> **Excerpt to read**:
Neufoundland

Thursday, April 26, 2007

The Heaphy Track

the heaphy track was the most succesfull and fun of all of my hikes. although it did not have the views of the milford track or the rob roy and it was long [82 kms vs. the 58 of the milford track over four days] it was the pleasant one of them all.

i was prepared for pain and suffering [i had a 27km days just a couple of days before the heaphy track], blisters, sandflies and boring scenery. instead i had lovely weather, clear sky and no sandflies for the first three days.

day i

i had to wake up at 5am to catch a Southern Link crappy shuttle to the track head. after changing three shuttles, freezing my ass of and not being able to sleep i reached the trailhead at ten o’clock. i was worried – i had 25kms to go. 17 uphill. and only 8 hours before dark. i was surprised by the gradual slope of the track. i met some people going the other way and they confirmed that the track does not get any steeper all the way to the top. i was relieved to hear that, and with a little less haste i continued walking. on the way i met the people who caused me to walk 25kms to a stove-less hut – turns out a big group of kiwi families booked up the entire first hut a year in advance. their hut was nice and warm. the couple of wardens who live there keep the fire going 24/7. i had to walk another 8kms to the next hut, leaving the boring bush behind me and ascending into open downs [where you can spot the hut from a distance :”) ] . as i reached the hut i was in for a disappointment – no fire! no warmth! we only had one room with cooking bench, the sitting benches, eight bunks a fire place. i strategically chose the bunk opposite the fire place and prepared dinner. the rules of hiking are – breakfast is when you get out of your sleeping bag, lunch is two hours after you start walking and dinner is when you get to the hut [my dietician would support the dinner timing – the sooner you eat, the quicker your body recovers.]

the only other tourist on the track was a japanese guy. other than the two of us it was pure kiwis. a father who took his three daughters to the track. the poor kids had to walk 25kms.

> **Given information**:
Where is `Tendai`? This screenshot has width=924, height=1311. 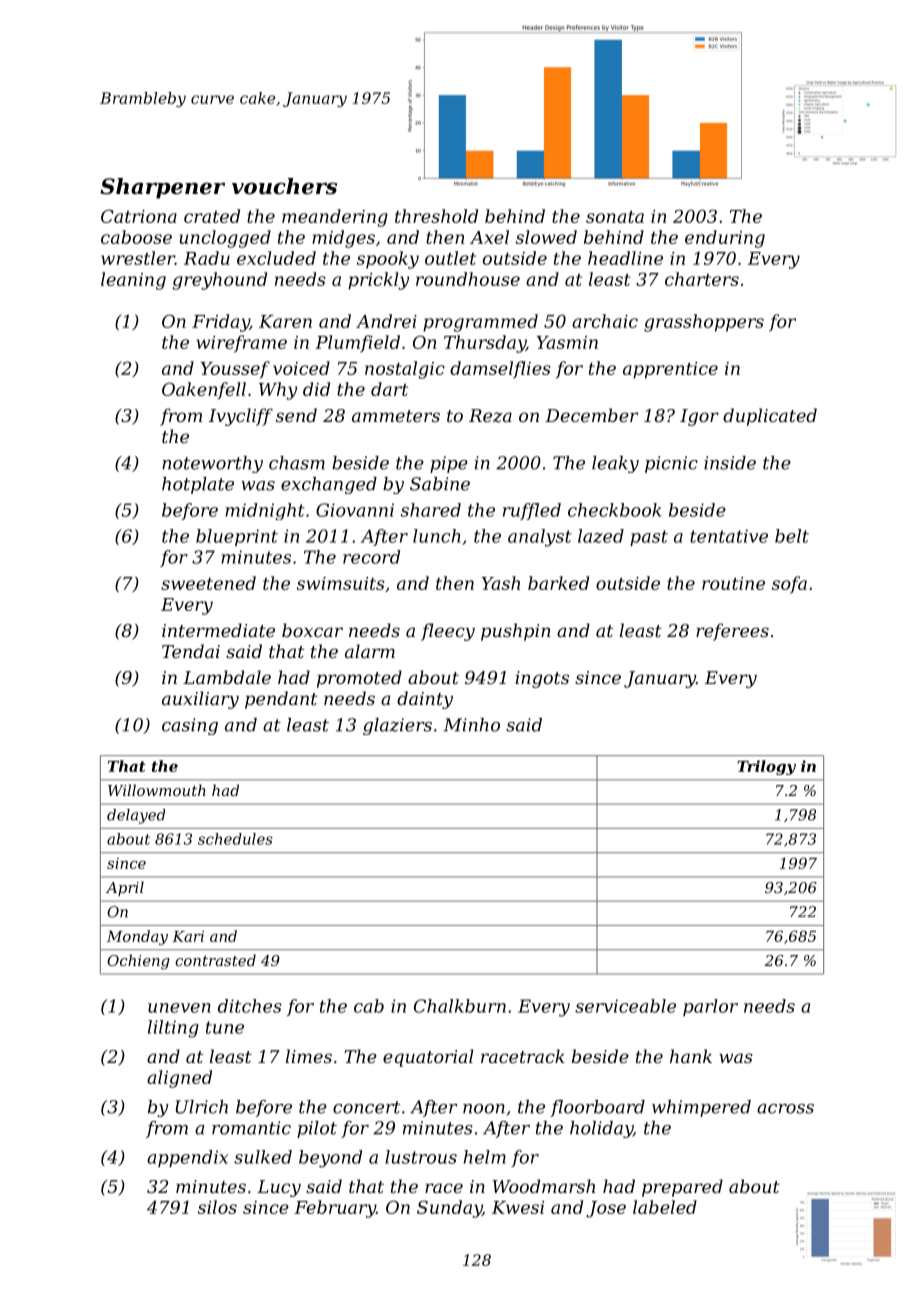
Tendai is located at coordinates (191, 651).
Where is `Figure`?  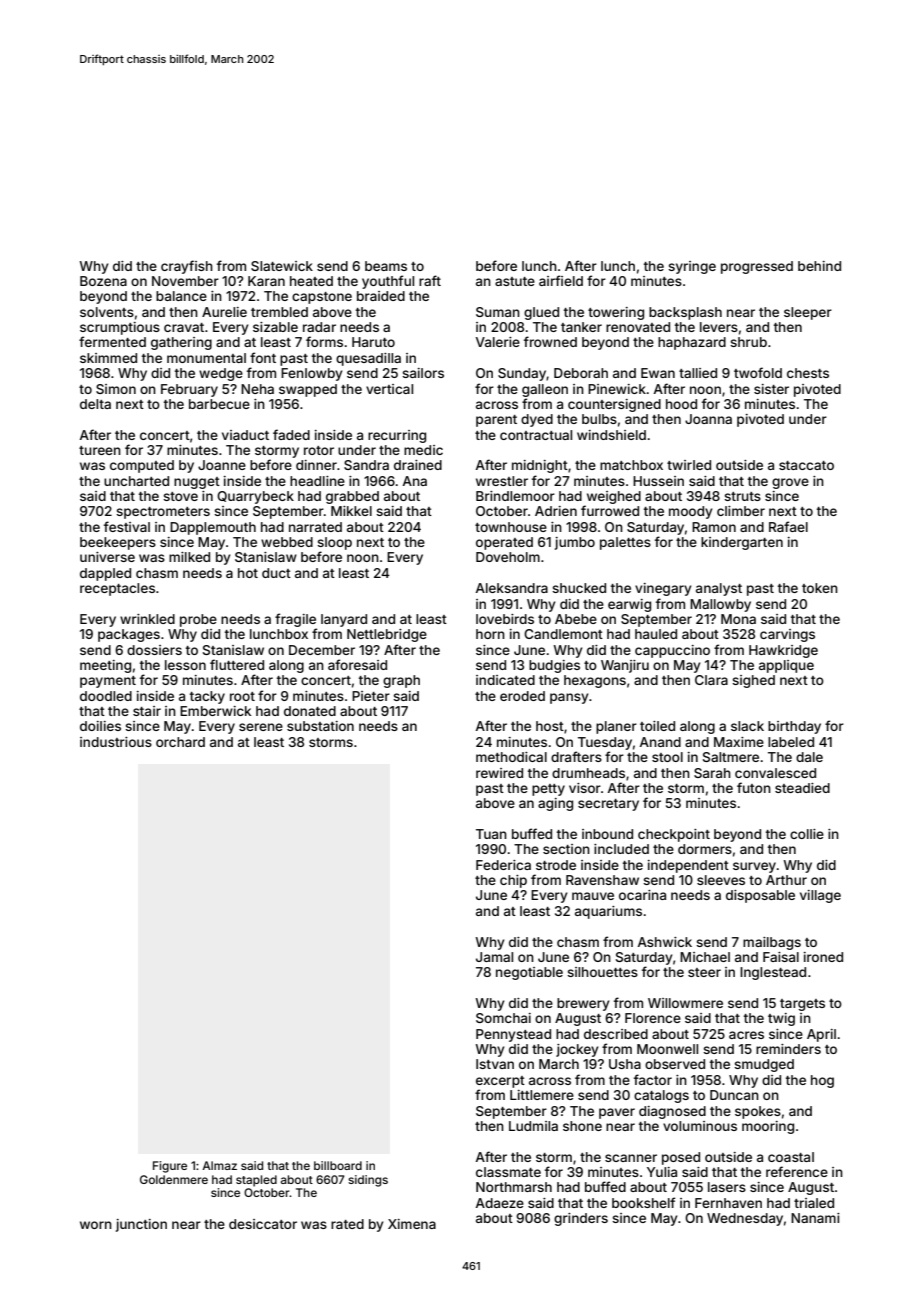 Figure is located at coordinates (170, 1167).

> **Jobs**:
(A) Copy the part of the Heaphy Track post starting at "i was prepared" and ending at "first three days.".
(B) Name every hike that the Heaphy Track post mentions by name.
(C) Carry the Heaphy Track post forward from its last sentence.

> **The replies**:
(A)
i was prepared for pain and suffering [i had a 27km days just a couple of days before the heaphy track], blisters, sandflies and boring scenery. instead i had lovely weather, clear sky and no sandflies for the first three days.

(B) the Heaphy Track, the Milford Track, the Rob Roy

(C)
as night set and it became cold, i realized why they say that the gouland flats hut is a jut with lots of atmosphere. half of the smoke from the fireplace was going into the hut. i woke up around midnight, choking on the smoke and asked the japanese guy who was tending the fire to open the door. a couple of hours later i woke up again, soaked in sweat. and in the morning everything i brought with me, especially my bag and sleeping bag, had a “nice” smoky aroma which holds on up till now.

day ii

after breakfast an “easy” day on 19kms followed. i walked along flats, open downs and shoe trees to the next hut. there were two wobbly wire bridges, they type they make out of garden wire fence. there was some australia like landscape. and since the internet costs money but word does not i cannot go back to my pictures and remember what else happened on the second day of the walk. it was almost a month ago. i just remember the open downs and flats, walking along the bush on gravel trail and reaching a hut full of two hyper active sugar loaded kids. lucky for them, some guy was snoring during the night and i had to use my earplugs, otherwise the mayhem they did the next morning would tempt me to roast one of them for breakfast.

so, basically, not a lot of peace and quite the second day. i again met the weird habit of kiwis to jump into the coldest water they can find for a “swim” or a “dip”, when they’re perfectly nice and dry.

the hut warden in the hut was an ex social worker and she spent some time with us. i made a few remarks about the lack of washing machine and speculated that they do not wash their clothes too often. the hut warden responded that she, unlike some other people *ahem*, had her shower that day. i chose to remain stinky, but dry and warm.

day iii

you could see the location of my third hut, the heaphy hut, [there are lots of huts and a few of possibilities to hike the heaphy] from the second hut. it looked far away. i did not believe i was acvtually going to walk all the way to the west coast. but i had my hut pass, my blisters were doing pretty well, and a 21km pursued, with a stopover at Lewis Hut to watch crazy kiwis ford a river with their kid when a perfectly good bridge is no more than two minutes away. wet boots and wet feet are a hiking nightmare, and bare feet also mean sandfly bait, and we got to meet lots of sandflies in the hut. the secret of the sandflies is that as long as you’re moving [in theory] they don’t bite [although the amount of bites i have on my legs might indicate otherwise]. they go to bed when it gets dark. and you’re ok if you cover up.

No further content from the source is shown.